**Data records**
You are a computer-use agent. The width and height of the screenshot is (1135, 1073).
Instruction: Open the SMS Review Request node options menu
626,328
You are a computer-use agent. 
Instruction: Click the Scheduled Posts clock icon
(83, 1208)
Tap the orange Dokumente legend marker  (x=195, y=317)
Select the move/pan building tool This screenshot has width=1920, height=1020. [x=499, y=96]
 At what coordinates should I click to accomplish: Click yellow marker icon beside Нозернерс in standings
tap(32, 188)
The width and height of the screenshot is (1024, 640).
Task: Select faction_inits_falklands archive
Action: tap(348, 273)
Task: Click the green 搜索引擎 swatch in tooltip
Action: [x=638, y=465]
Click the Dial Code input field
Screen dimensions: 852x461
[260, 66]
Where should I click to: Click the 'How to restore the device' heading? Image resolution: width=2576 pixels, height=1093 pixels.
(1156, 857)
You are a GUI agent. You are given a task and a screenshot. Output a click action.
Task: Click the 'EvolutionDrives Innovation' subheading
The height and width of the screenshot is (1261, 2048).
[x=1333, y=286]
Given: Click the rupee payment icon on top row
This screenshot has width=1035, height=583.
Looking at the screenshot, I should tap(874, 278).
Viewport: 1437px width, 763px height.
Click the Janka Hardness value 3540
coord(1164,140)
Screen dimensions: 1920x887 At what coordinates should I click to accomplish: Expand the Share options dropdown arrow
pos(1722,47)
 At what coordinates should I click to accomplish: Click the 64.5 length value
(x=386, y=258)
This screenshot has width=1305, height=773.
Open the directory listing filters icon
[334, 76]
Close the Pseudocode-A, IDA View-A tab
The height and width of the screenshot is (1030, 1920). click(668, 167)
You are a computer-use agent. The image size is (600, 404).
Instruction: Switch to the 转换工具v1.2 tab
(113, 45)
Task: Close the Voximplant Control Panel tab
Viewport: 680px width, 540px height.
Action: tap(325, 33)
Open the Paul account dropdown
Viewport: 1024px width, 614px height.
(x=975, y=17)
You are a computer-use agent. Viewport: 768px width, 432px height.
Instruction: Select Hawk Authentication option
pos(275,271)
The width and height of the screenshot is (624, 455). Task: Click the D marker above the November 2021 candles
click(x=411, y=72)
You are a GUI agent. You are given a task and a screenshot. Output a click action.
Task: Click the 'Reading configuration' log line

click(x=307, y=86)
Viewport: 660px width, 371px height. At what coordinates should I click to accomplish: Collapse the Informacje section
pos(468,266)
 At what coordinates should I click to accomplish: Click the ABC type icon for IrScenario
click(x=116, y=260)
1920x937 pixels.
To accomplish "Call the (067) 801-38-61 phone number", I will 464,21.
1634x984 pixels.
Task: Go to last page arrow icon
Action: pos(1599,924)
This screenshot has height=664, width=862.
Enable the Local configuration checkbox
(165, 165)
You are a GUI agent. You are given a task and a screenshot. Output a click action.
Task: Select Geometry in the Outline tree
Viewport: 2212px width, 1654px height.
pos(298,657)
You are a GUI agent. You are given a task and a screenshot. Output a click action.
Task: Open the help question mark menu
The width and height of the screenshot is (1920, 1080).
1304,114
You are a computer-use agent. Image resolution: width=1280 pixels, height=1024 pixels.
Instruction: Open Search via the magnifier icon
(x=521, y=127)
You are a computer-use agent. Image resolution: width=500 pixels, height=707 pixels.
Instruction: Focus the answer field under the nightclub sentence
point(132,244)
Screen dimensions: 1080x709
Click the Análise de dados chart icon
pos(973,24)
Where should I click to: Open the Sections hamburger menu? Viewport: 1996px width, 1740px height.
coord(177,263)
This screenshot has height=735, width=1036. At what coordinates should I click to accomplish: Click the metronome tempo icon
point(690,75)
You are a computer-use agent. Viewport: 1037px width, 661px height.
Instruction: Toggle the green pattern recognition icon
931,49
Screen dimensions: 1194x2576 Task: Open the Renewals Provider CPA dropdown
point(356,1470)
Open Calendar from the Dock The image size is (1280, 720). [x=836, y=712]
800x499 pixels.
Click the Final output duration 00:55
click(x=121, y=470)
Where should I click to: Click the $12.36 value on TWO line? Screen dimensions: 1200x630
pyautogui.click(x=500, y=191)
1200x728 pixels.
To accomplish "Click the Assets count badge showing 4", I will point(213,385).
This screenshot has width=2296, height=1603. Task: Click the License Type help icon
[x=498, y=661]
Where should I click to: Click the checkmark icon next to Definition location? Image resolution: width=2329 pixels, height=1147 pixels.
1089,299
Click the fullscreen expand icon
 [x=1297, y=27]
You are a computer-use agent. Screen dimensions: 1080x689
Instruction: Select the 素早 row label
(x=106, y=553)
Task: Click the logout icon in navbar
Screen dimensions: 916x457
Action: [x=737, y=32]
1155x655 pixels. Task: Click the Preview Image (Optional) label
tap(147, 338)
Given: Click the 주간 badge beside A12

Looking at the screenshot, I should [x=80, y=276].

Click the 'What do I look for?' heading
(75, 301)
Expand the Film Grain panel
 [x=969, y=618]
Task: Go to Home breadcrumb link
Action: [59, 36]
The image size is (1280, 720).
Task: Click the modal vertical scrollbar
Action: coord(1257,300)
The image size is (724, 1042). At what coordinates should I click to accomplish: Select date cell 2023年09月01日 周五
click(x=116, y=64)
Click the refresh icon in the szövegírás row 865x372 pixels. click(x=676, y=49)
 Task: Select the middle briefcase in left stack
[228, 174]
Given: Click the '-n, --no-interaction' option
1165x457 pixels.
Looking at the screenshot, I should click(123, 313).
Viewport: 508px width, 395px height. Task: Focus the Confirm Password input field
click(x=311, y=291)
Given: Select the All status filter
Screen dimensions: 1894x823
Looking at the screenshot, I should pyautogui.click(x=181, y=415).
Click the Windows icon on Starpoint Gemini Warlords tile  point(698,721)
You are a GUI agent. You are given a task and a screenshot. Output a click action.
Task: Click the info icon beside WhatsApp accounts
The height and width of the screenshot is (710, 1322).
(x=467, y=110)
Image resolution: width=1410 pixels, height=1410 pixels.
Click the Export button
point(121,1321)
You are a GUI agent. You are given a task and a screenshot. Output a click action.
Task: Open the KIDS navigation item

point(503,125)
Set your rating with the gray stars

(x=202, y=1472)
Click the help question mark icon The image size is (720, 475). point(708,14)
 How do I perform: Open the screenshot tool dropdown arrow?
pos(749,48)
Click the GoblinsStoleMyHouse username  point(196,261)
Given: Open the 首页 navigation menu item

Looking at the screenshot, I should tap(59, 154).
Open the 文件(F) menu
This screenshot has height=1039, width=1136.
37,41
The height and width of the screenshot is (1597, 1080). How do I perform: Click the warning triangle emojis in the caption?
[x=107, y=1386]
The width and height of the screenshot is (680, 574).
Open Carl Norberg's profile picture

**Task objective**
Render the material as a Markdown table with a Row column holding a running number and a Line column holding the line, leaving out any blank lines. Start at the line that contains "Select the move/pan" and stop after the line that contains "The height and width of the screenshot is (1030, 1920).".

**Worked answer**
| Row | Line |
|---|---|
| 1 | Select the move/pan building tool This screenshot has width=1920, height=1020. [x=499, y=96] |
| 2 |  At what coordinates should I click to accomplish: Click yellow marker icon beside Нозернерс in standings |
| 3 | tap(32, 188) |
| 4 | The width and height of the screenshot is (1024, 640). |
| 5 | Task: Select faction_inits_falklands archive |
| 6 | Action: tap(348, 273) |
| 7 | Task: Click the green 搜索引擎 swatch in tooltip |
| 8 | Action: [x=638, y=465] |
| 9 | Click the Dial Code input field |
| 10 | Screen dimensions: 852x461 |
| 11 | [260, 66] |
| 12 | Where should I click to: Click the 'How to restore the device' heading? Image resolution: width=2576 pixels, height=1093 pixels. |
| 13 | (1156, 857) |
| 14 | You are a GUI agent. You are given a task and a screenshot. Output a click action. |
| 15 | Task: Click the 'EvolutionDrives Innovation' subheading |
| 16 | The height and width of the screenshot is (1261, 2048). |
| 17 | [x=1333, y=286] |
| 18 | Given: Click the rupee payment icon on top row |
| 19 | This screenshot has width=1035, height=583. |
| 20 | Looking at the screenshot, I should tap(874, 278). |
| 21 | Viewport: 1437px width, 763px height. |
| 22 | Click the Janka Hardness value 3540 |
| 23 | coord(1164,140) |
| 24 | Screen dimensions: 1920x887 At what coordinates should I click to accomplish: Expand the Share options dropdown arrow |
| 25 | pos(1722,47) |
| 26 |  At what coordinates should I click to accomplish: Click the 64.5 length value |
| 27 | (x=386, y=258) |
| 28 | This screenshot has width=1305, height=773. |
| 29 | Open the directory listing filters icon |
| 30 | [334, 76] |
| 31 | Close the Pseudocode-A, IDA View-A tab |
| 32 | The height and width of the screenshot is (1030, 1920). click(668, 167) |